Un gran debate revolotea por las calles. No es el típico que precede a unas elecciones esporádicas, sino el eterno de la cotidianedad. Es aquel que tenemos cada día cada uno de nosotros mismos. Comprar o vender. Usar o tirar. Pagar o robar.
Grupos altamente organizados han decidido que en Cataluña los peajes va siendo hora de levantarlos. Pero ante las reivindicaciones, las reticencias aparecen en uno u otro momento. La disponibilidad de recursos institucionales para el rescate es mínima. Incluso después de la gran inyección de inyecciones.
Las multas son más necesarias que nunca para subsanar las cuentas que en su día no fueron capaces de financiar algunas grandes infraestructuras. No es de extrañar que las autoridades no se ensañen con este fenomenal movimiento. En primer lugar contribuye a la financiación de las arcas públicas. En segundo y de forma más importante es trascendental en la creación de un debate público sobre la conveniencia de circular gratuitamente o previo pago.
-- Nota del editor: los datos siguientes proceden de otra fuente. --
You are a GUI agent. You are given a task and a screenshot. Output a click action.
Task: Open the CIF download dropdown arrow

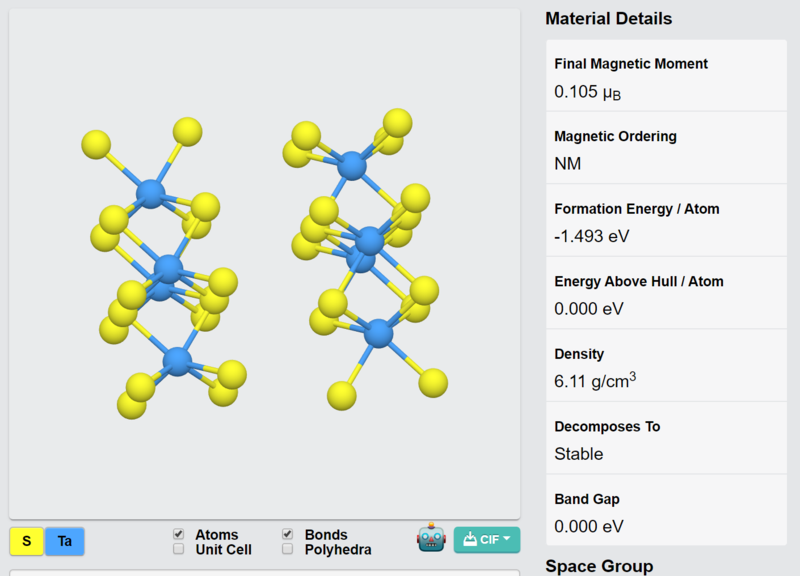point(507,539)
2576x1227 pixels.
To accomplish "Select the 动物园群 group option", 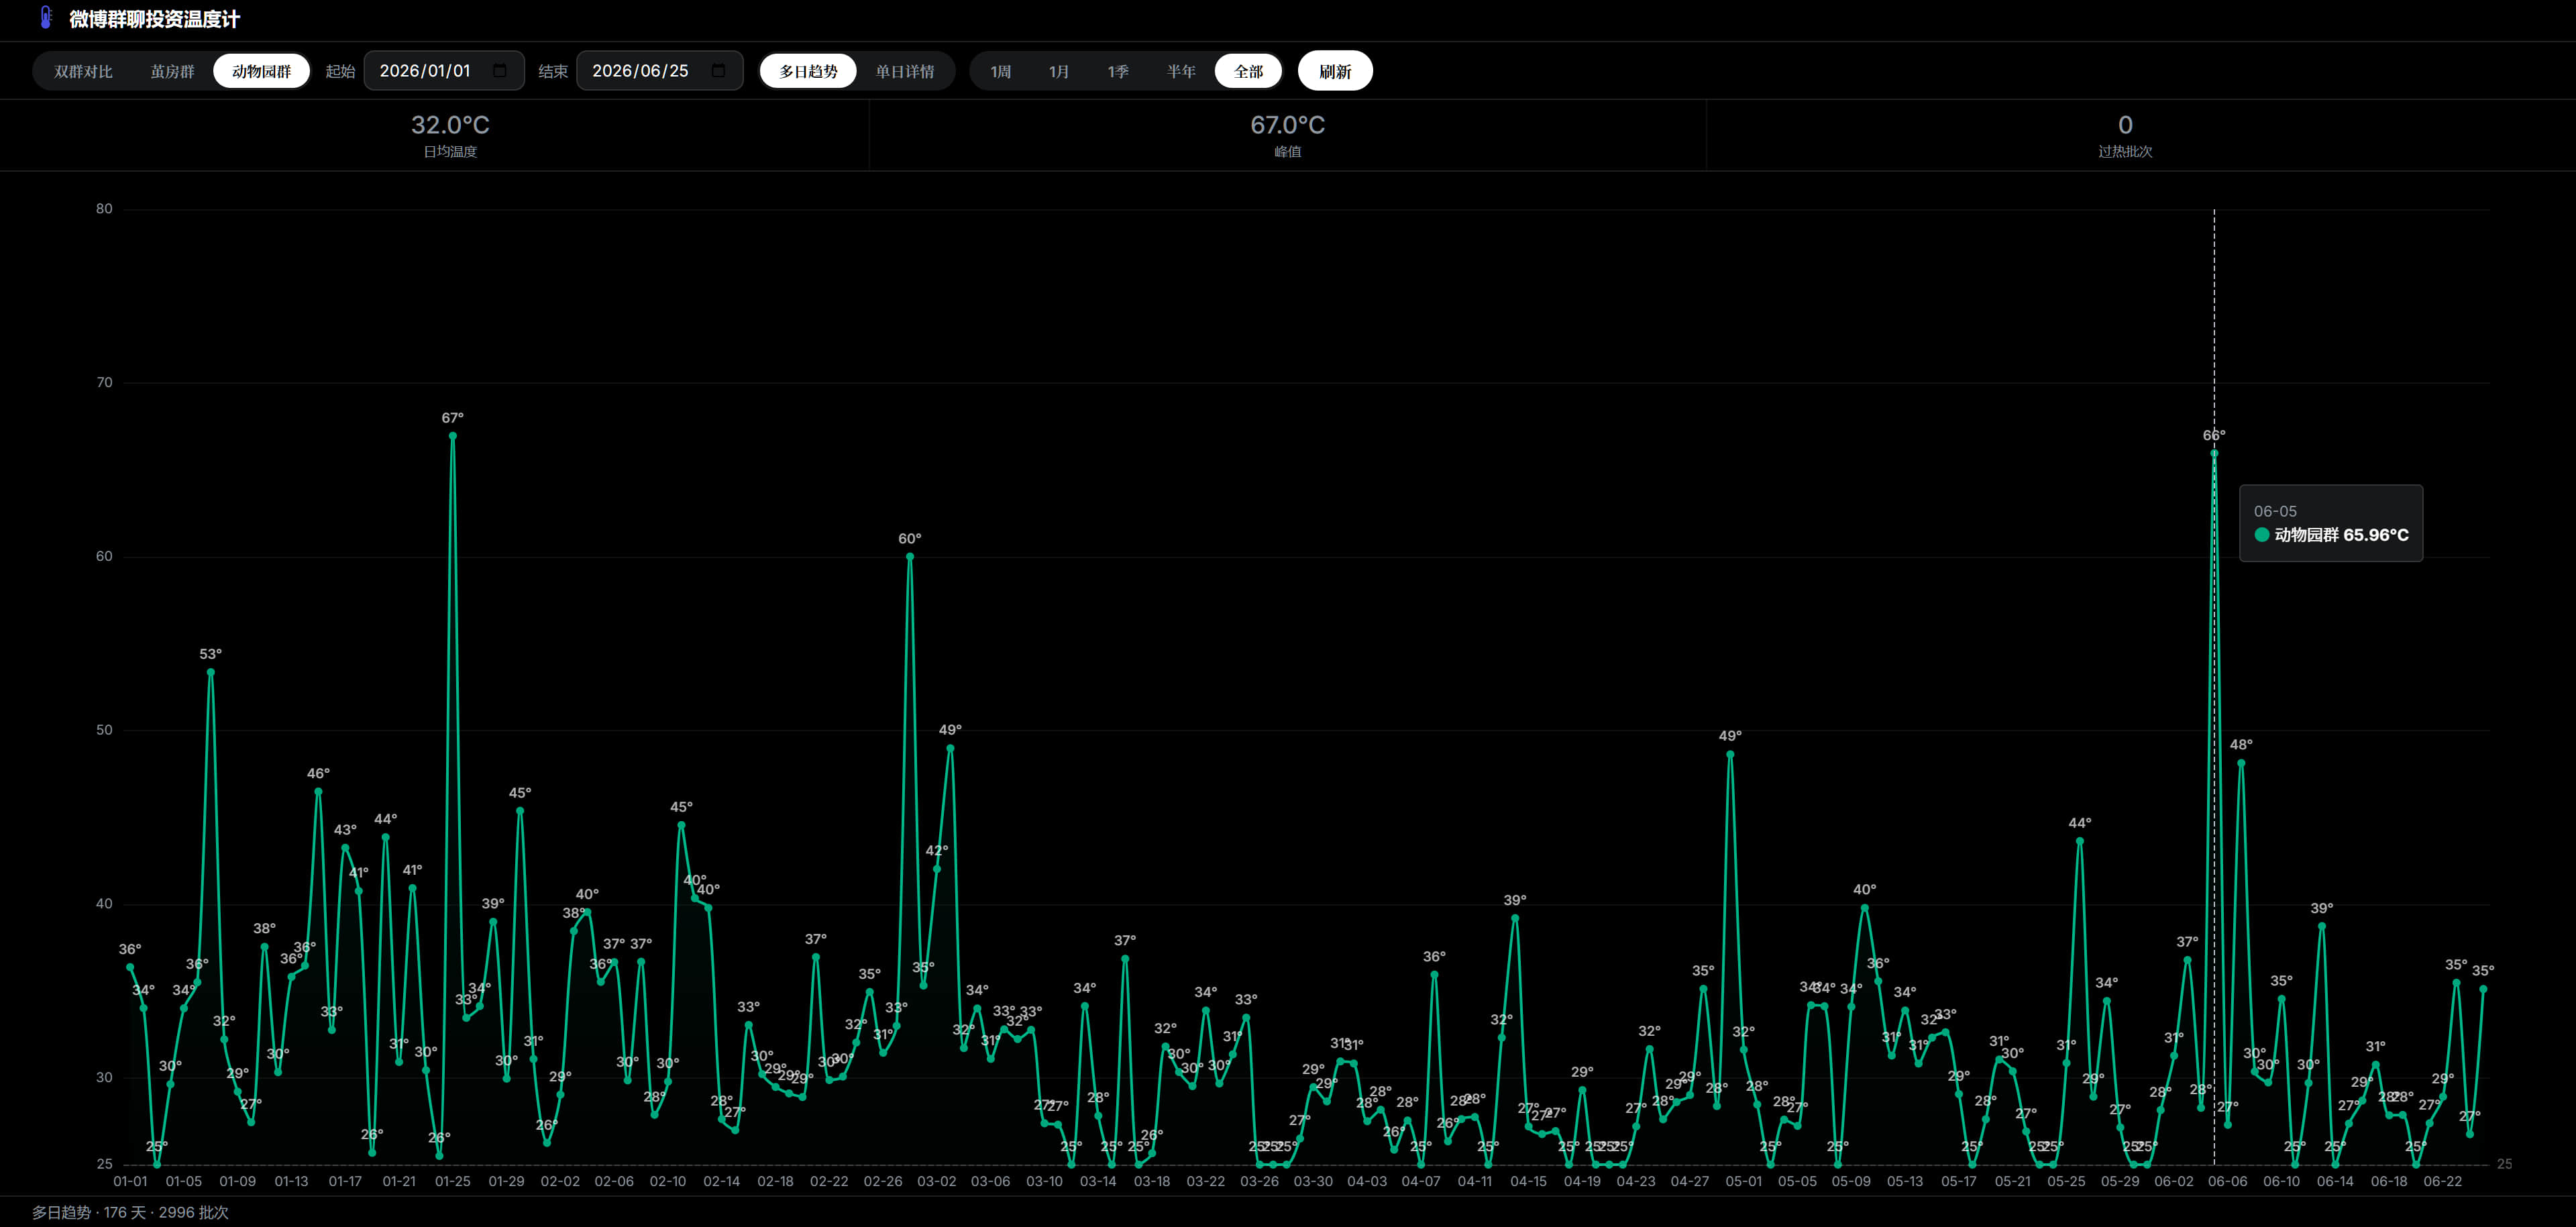I will (x=261, y=71).
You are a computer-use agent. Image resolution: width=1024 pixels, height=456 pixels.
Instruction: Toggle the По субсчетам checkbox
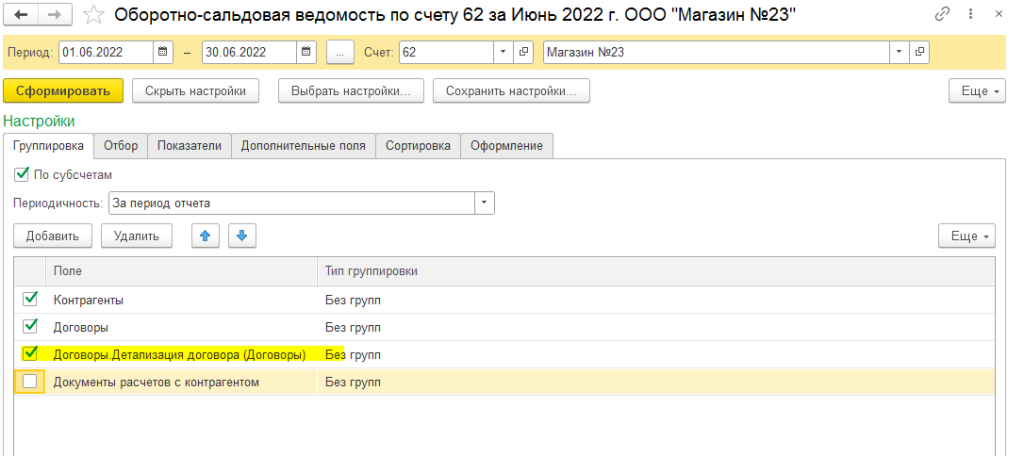point(22,174)
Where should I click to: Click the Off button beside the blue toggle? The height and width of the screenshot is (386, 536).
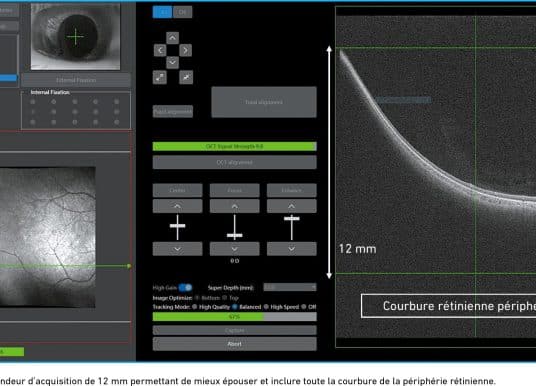tap(183, 12)
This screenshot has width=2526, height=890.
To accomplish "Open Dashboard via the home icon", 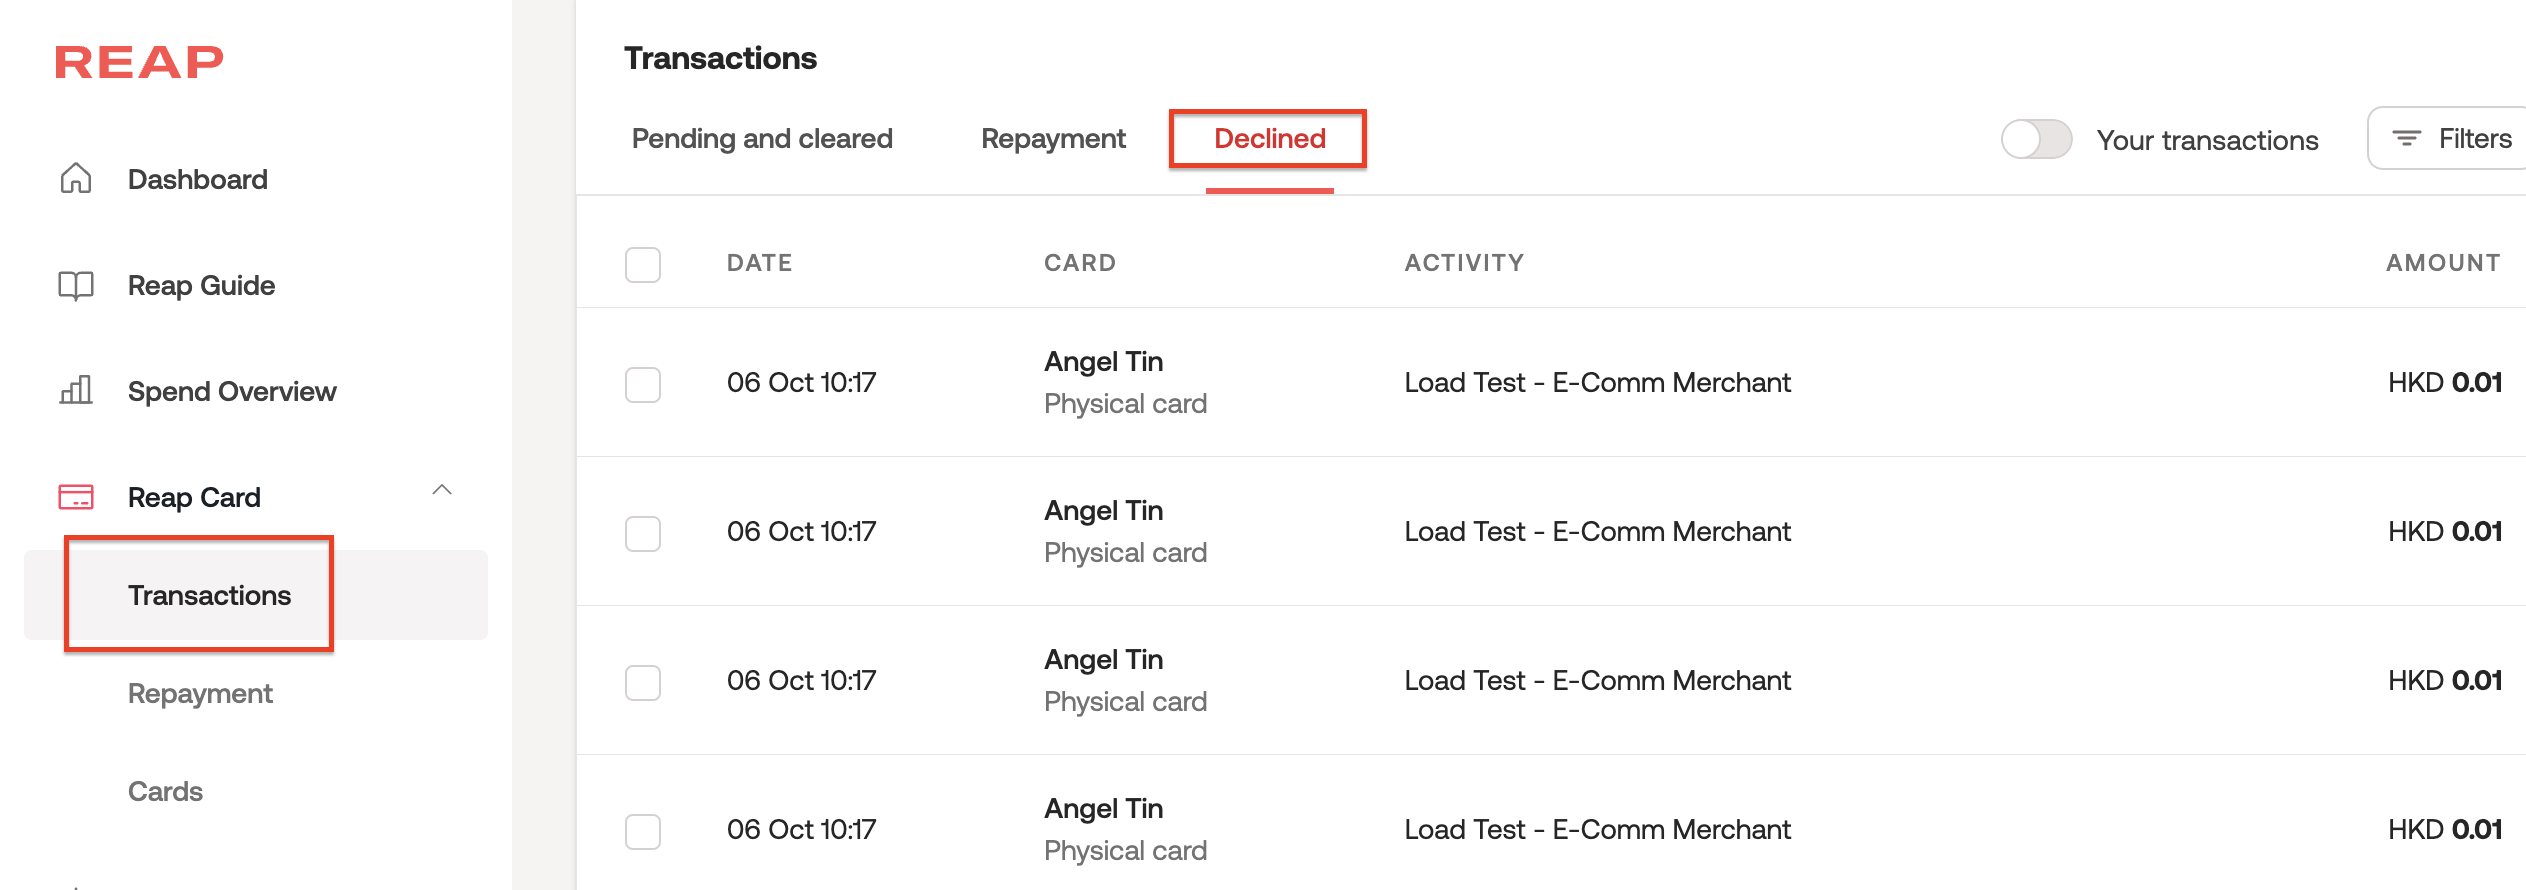I will 76,179.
La conclusión será demoledora. Las multas por negarse a pagar en la cabina y las pertinentes al entorpecimiento circulatorio serán lo de menos. Pueden utilizarse para financiar a corto plazo vacíos monetarios. Al final del proceso podrían ser perdonadas como retorno simbólico de un favor impagable. Porque la conclusión puede ser irse transformando los peajes en muchos más. O alternativamente en otras formas por idear que traduzcan kilómetros recorridos en precio pagado por la erosión al firme, que sirve de excusa a las concesionarias para justificar la amortización que jamás se produce en este tipo de infraestructuras.
Si las cuentas públicas no están en su mejor momento las privadas no son la excepción. Los viajeros pueden hacer frente a viajecitos en empresas de vuelos baratos pero poca cosa más. Y últimamente ni eso. Según datos recientes empieza a descender también el uso de las latas de sardinas volantes. Pero no para incrementarse el consumo de caviar sino todo lo contrario.
El sector del taxi tampoco anda muy desahogado. En uno de los principales aeropuertos de AENA es incapaz de competir con el ferrocarril o el autobús a la hora de acercar al pasajero a la ciudad. Pese a tener precios distinguidamente caros los transportes públicos que circulan entre el aeropuerto del Prat y Barcelona, este tipo de oferta no es suficiente. El gremio baraja la posibilidad de empezar a aplicar tarifas fijas de alrededor de 15 euros. Precios adecuados a la nueva demanda que se ha ido gestando en estas últimas décadas. Tarifas a la baja que terminarán condenando al taxista a pedalear por falta de capacidad de adquirir combustible.
Pero tranquilos que al final todos andando, que es gerundio.